JPMorganChase has signed a 10-year agreement with Arkansas-based Graphyte for 60,000 tonnes of durable carbon dioxide removal credits, with deliveries drawn from biomass residues sourced directly from timber mill operators and agricultural producers. That is according to Graphyte, the carbon removal company founded in 2023, whose Carbon Casting technology permanently sequesters compressed biomass through engineered underground storage.
Credits will be delivered across two US projects: Project Loblolly, already operational in Pine Bluff, Arkansas, and Project Ponderosa, currently under development in Flagstaff, Arizona. Axios confirmed the 60,000-tonne commitment is the largest publicly known purchase in Graphyte’s history, broadly in line with mid-sized carbon removal agreements JPMorgan has struck with other suppliers across its portfolio.
Project Ponderosa will source residual biomass from forest thinnings across the Flagstaff region, reducing wildfire risk whilst restoring a former mine as wildlife habitat. The project is designed to create a commercial offtake market for forest thinning material, a residue stream that has lacked a scalable pathway until now.
Project Loblolly draws agricultural and timber residues from local farmers and mill operators, supports 30 full-time jobs in Pine Bluff, and is preparing to convert a former gravel mine into a community park.
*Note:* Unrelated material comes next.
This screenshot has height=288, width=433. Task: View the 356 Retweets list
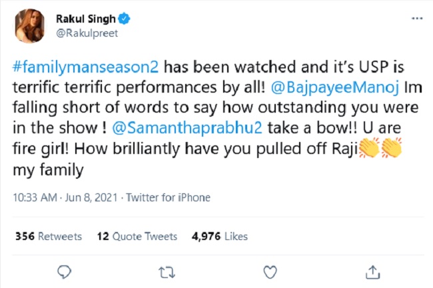point(47,236)
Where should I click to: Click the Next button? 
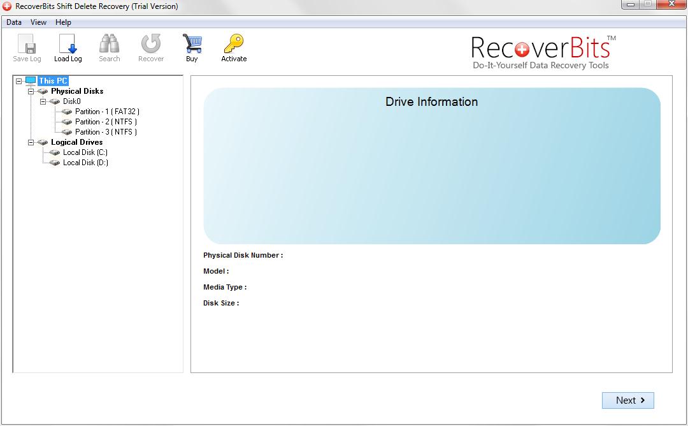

The facility issued 15,000 CDR credits to customers in 2025, with Graphyte maintaining a 100 per cent on-time delivery record across all commitments to date, as ESG Dive reported.
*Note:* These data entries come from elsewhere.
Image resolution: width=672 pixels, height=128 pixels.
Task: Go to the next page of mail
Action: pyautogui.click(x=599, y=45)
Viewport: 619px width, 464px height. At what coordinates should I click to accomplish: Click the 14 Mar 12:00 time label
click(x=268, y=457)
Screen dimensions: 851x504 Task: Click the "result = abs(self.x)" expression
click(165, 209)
“Given its track record of 100% on-time credit deliveries, Graphyte can help organisations incorporate high-quality carbon removal into their strategy for addressing operational emissions,” said Barclay Rogers, CEO of Graphyte, who added the deal demonstrated “the growing confidence and momentum behind CDR solutions that are not only scientifically robust, but also immediately deployable and economically viable.”
Taylor Wright, Head of Operational Sustainability at JPMorganChase, said the bank was “focused on supporting the development of high-quality, durable carbon removal solutions that can both scale over time and have potential benefits beyond carbon removal,” describing Graphyte’s sequestration of residual carbon-rich biomass as “an innovative pathway to address emissions while generating economic opportunities for communities.”
The agreement is the latest in a series of carbon removal purchases by JPMorganChase spanning direct air capture and biomass-based removal, as Bioenergy Insight noted. Graphyte was also named among Time magazine’s America’s Top GreenTech Companies of 2026 in the days before the announcement.
Project Loblolly delivered 15,000 CDR credits to customers in 2025 without a single late delivery, a record that Rogers says forms the commercial foundation on which JPMorganChase’s ten-year, 60,000-tonne commitment now rests.